Na vida que acabei construindo, nunca desenvolvi nenhum talento real. Nunca fui a inteligente, a esperta, a criativa, a bonita, a iluminada. Sempre lutei contra a dislexia, contra piadinhas aparentemente inocentes, xingamentos e cheguei por um tempo a construir uma barreira onde fingia que tudo era exagero porque era mais fácil esconder. Hoje quebrei muitas pedras, mas continuo sendo a típica pessoa mediana. Só tenho de especial o que todos nós temos, um amor, que é gigantesco, que é louco pelo mundo, pelos presentes da vida, e ele vai ter que ser o suficiente para que acreditem em mim porque não tenho nada além. Acho que justamente porque nunca me destaquei, sempre acreditei que não é preciso nenhum plus para ser feliz. Mas é fundamental ter alguém que acredite e que te ajuda a não ser engolido por um sistema que só privilegia os talentosos. E isso é o que eu tenho pra oferecer pro mundo e no final compensa muito, mesmo sem aplausos ou gritos de uma multidão. É quando me torno de verdade a pessoa mais feliz do mundo.
Talvez por tudo isso, depois que lembrei do que tinha esquecido, eu comecei a rir. Gargalhar na verdade, loucamente, ainda deitada na cama, no chão. Levantei, olhei para o sol e agradeci pelo meu carnaval. Engraçado como às vezes é necessário voltar pra casa porque sobra tempo pra entender todo o período que você passou fora, pra pensar em tudo que não dava tempo. Ainda dói e ainda não voltei a sentir os laços apertados, ainda me sinto com frágeis conexões.

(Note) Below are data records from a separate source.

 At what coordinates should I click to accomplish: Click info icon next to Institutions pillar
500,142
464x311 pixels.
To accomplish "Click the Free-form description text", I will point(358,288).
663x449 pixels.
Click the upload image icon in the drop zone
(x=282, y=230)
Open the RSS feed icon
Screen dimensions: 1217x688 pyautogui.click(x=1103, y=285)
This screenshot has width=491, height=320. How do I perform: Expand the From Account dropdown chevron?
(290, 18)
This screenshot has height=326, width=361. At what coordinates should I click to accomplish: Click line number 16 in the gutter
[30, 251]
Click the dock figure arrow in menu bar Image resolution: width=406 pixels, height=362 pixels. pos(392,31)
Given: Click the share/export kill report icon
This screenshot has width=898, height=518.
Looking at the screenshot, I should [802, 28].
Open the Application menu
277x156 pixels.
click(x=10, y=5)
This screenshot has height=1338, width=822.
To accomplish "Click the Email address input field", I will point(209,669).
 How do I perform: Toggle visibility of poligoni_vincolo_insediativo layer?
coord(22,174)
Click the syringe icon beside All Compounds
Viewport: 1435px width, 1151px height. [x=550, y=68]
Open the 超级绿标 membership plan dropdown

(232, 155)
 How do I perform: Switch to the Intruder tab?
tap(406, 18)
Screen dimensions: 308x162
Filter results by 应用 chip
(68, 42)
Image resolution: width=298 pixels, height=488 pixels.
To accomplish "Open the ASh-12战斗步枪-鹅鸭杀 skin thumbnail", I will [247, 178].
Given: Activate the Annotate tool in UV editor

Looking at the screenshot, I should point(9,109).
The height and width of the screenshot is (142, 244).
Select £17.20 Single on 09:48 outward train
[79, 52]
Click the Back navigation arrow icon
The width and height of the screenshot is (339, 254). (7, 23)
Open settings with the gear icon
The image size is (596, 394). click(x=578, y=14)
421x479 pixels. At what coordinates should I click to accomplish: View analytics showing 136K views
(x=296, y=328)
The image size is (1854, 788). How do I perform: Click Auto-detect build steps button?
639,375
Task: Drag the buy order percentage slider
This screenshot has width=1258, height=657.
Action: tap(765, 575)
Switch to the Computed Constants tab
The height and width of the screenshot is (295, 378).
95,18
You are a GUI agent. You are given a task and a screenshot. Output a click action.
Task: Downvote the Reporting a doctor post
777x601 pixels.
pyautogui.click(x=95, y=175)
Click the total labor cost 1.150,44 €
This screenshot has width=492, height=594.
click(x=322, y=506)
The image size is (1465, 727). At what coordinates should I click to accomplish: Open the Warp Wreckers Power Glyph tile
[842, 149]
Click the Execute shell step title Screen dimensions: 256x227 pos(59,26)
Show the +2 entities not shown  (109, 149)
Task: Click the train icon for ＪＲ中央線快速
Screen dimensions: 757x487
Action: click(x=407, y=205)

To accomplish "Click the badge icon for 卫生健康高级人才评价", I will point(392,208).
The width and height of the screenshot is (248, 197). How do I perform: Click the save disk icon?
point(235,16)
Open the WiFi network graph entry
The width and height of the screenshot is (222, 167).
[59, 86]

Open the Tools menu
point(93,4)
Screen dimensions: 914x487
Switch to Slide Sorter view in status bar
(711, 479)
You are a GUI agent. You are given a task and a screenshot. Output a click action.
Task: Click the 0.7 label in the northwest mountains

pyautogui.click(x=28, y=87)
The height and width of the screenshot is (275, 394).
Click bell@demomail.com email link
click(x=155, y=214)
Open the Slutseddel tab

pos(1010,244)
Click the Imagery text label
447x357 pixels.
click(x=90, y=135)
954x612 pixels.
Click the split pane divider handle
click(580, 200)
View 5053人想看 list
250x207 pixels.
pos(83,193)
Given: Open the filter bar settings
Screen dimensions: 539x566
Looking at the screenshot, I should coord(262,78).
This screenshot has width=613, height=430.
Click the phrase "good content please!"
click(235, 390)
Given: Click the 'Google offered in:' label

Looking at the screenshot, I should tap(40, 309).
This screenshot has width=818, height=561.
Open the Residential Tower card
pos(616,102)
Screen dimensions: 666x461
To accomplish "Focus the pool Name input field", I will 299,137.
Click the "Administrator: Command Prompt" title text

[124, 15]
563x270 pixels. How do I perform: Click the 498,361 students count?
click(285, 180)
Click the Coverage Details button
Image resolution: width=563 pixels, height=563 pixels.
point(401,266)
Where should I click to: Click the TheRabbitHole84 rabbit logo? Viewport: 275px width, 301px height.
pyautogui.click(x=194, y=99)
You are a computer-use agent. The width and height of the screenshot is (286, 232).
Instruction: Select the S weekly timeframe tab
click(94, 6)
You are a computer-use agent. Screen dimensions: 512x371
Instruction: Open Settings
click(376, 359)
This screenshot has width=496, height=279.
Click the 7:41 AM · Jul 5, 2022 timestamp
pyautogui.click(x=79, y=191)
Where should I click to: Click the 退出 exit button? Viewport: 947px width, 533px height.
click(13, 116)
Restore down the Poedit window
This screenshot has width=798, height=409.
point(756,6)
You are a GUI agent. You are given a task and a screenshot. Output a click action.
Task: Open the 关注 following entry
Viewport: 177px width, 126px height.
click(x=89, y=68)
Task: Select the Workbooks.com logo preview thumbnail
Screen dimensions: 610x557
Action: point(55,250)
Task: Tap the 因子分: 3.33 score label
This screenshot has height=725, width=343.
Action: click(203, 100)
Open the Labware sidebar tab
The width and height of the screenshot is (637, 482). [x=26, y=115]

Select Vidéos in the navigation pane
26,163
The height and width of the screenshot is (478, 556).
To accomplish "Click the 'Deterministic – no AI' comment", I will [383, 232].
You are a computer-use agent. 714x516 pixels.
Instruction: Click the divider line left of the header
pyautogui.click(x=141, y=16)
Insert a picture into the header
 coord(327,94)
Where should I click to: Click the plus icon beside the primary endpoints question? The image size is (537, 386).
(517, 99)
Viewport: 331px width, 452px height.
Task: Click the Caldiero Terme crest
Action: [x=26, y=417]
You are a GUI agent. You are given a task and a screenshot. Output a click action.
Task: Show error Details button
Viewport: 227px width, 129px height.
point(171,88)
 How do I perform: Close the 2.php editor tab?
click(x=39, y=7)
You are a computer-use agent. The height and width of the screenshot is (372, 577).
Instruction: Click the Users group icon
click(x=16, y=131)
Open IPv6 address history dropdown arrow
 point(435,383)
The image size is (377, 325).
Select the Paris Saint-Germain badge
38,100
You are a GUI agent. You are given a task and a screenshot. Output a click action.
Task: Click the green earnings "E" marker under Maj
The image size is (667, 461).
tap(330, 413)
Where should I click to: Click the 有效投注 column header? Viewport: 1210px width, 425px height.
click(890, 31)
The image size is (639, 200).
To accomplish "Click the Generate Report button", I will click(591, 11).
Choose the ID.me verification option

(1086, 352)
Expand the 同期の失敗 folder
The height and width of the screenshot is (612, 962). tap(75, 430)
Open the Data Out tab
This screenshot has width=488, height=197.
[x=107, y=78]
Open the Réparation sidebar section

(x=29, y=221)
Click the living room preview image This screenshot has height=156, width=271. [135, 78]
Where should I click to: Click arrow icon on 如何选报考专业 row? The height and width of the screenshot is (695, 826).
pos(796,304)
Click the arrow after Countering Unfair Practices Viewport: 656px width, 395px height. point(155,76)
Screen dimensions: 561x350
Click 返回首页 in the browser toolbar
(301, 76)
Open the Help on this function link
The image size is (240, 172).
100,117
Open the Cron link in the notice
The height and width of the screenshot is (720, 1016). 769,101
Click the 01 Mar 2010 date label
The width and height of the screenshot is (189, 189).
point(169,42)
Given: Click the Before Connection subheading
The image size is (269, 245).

Mas minha base é forte, e o meu santo ainda mais. Faço bagunças, me atrapalho, mas não tenho preguiça para ajudar um igual a se levantar. E é assim que um dia vou acertar mais a tecla e talvez no ano que vem eu esteja mais conectada para voltar a pular o Carnaval e acreditando realmente na alegria dele. 

Um comentário:

  1. Que texto lindo e intenso. Vejo toda essa verdade e, como sempre, passamos por processos muito parecidos.